Par ailleurs, il sied de stigmatiser que l'Inspecteur a
arrangé le problème à la manière de l'OPJ debout,
en dehors du bureau, sans bic ni papier. C'est cet aspect qui sera plus
analysé dans le troisième chapitre. L'inspecteur a
contribué à l'harmonie et à la paix sociale. C'est
l'essentiel dans l'administration de la justice. Le cadre de l'audience est
artificiel et étranger aux impliqués. Il n'est pas une fin en
soi, mais un moyen parmi tant d'autres comme l'arbre à palabre, le
domicile des impliqués..., la rue peut aussi servir de cadre, comme le
marché pour résoudre certains problèmes lorsque les deux
parties peuvent s'entendre, elles-mêmes ou par les intermédiaires.
Bref, la justice peut se faire même dans la rue lorsque les gens se
battent, ils peuvent trouver amicalement un terrain d'entente.
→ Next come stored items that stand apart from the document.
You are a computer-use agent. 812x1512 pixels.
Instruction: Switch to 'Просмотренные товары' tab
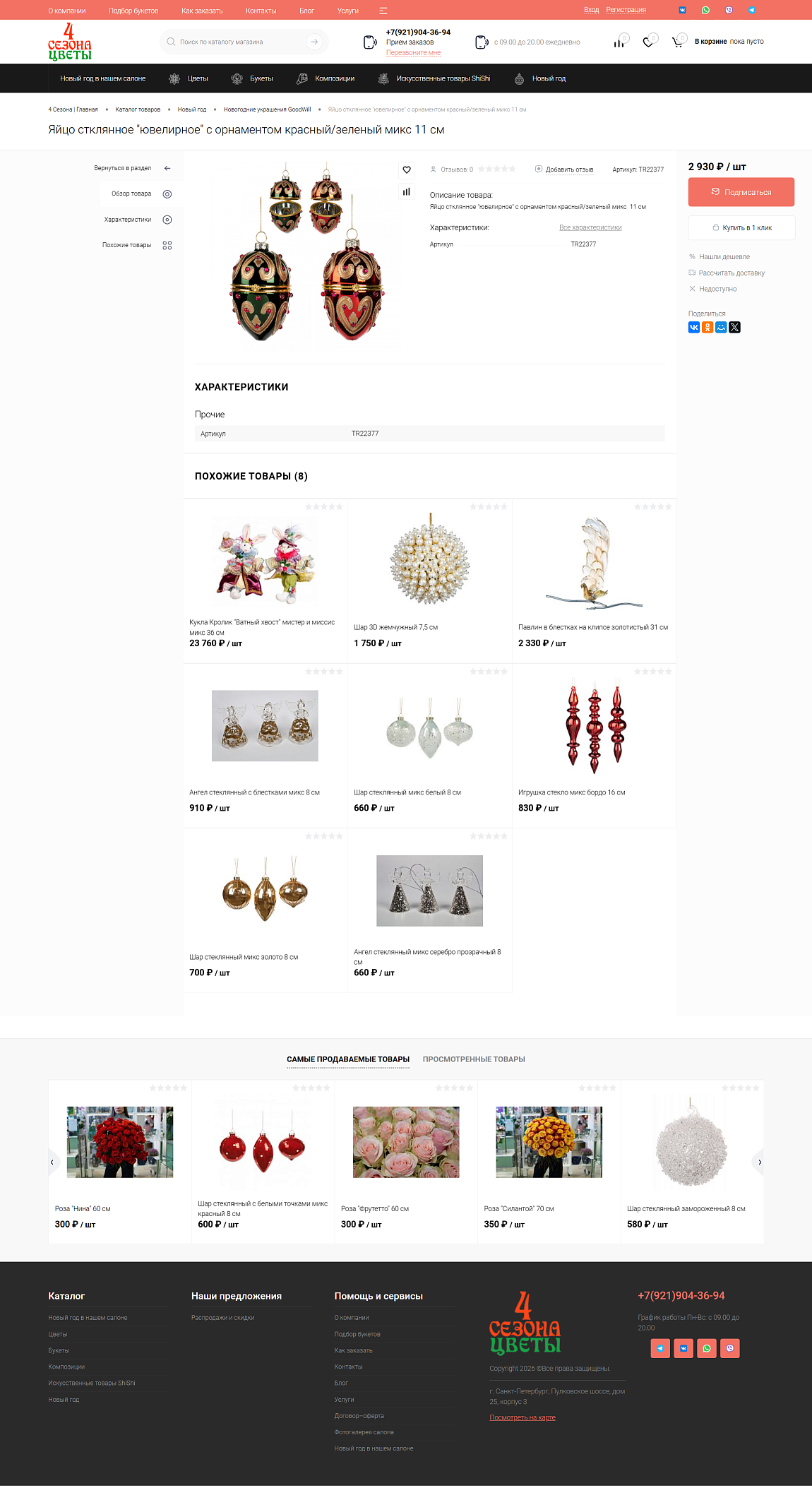pyautogui.click(x=474, y=1059)
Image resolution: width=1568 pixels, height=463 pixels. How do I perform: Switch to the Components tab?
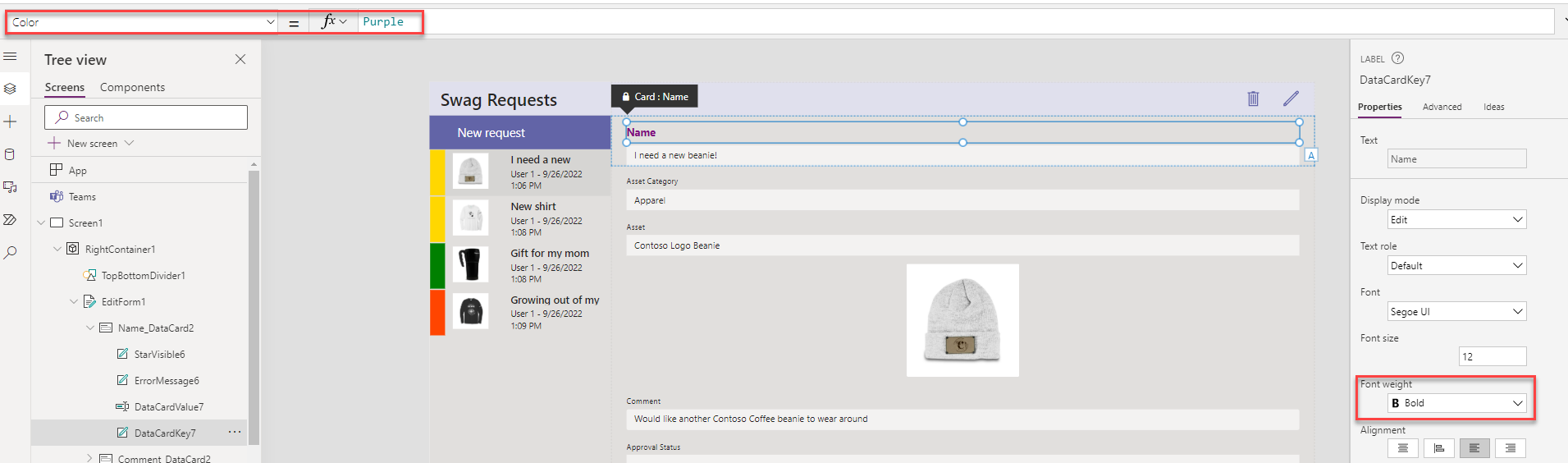[x=132, y=87]
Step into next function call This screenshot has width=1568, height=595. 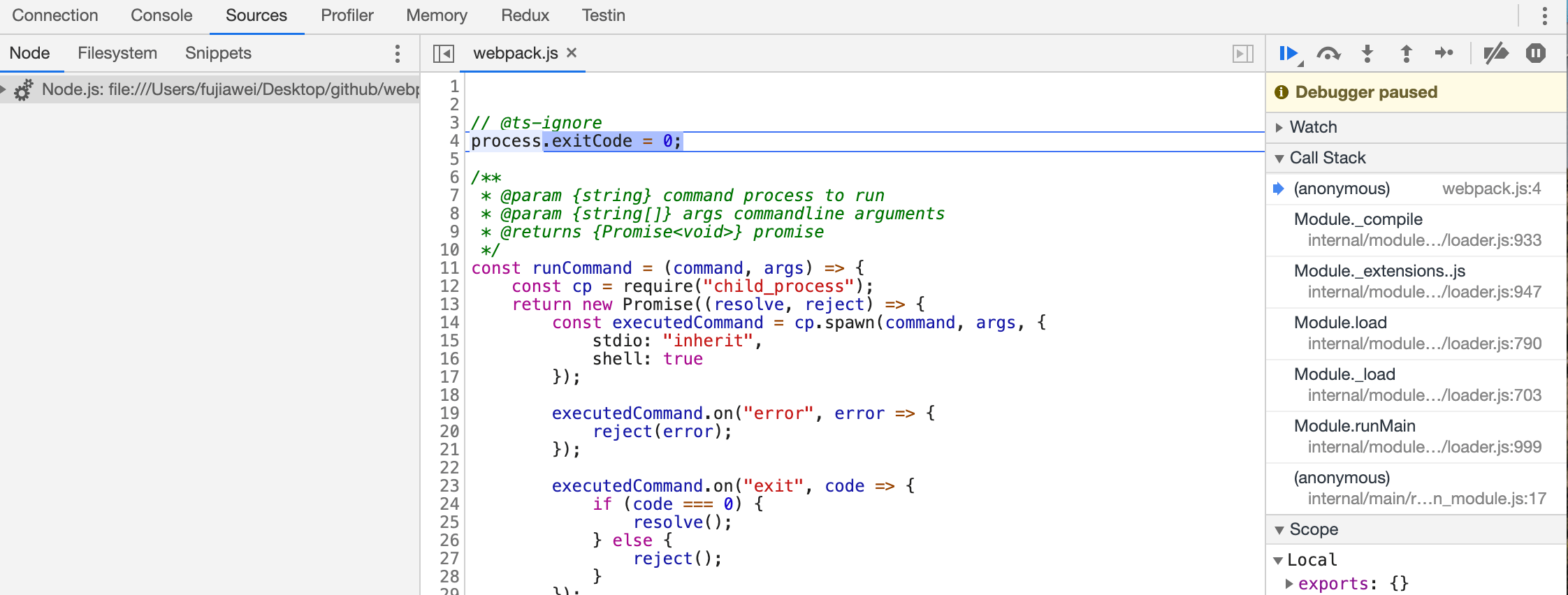[1367, 54]
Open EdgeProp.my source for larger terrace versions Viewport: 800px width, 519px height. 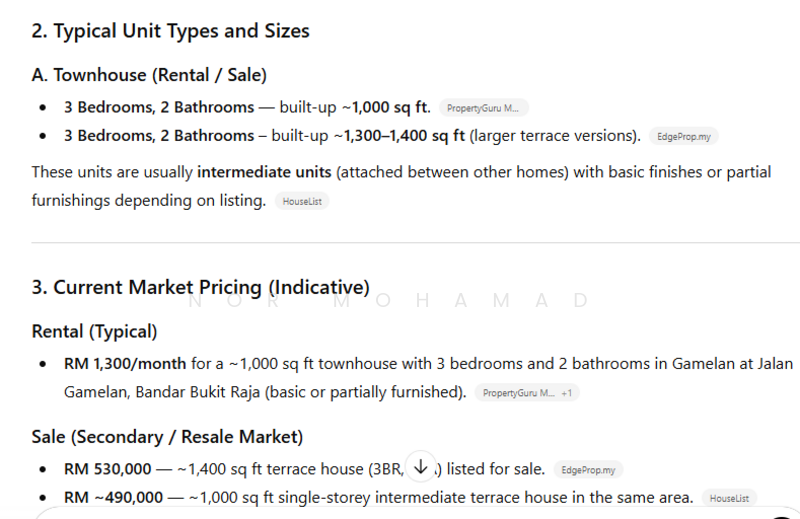coord(684,136)
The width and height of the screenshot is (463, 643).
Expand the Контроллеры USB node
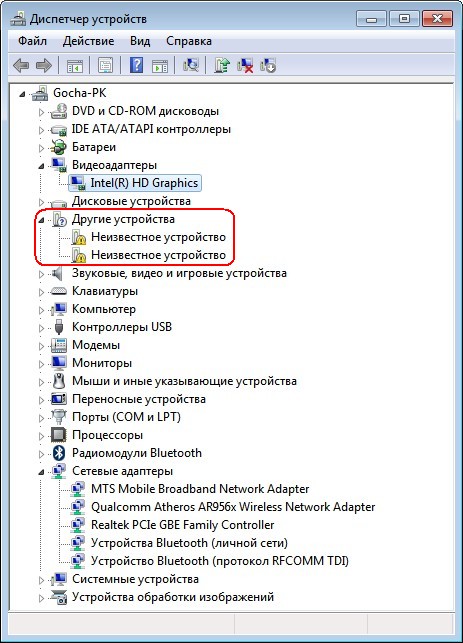[41, 328]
C'est
çà sa finalité.
La touche a aussi sa finalité : c'est la sanction
qu'impose l'acte posé dans le but de nuire. La sanction peut se traduire
par la perte de confiance de la part de son chef, par la réprimande, la
punition du corps ou administrative et la plus nuisible, c'est la privation de
liberté. C'est pourquoi la fonction d'OPJ est comparée au couteau
à double tranchant qui peut se retourner contre son auteur.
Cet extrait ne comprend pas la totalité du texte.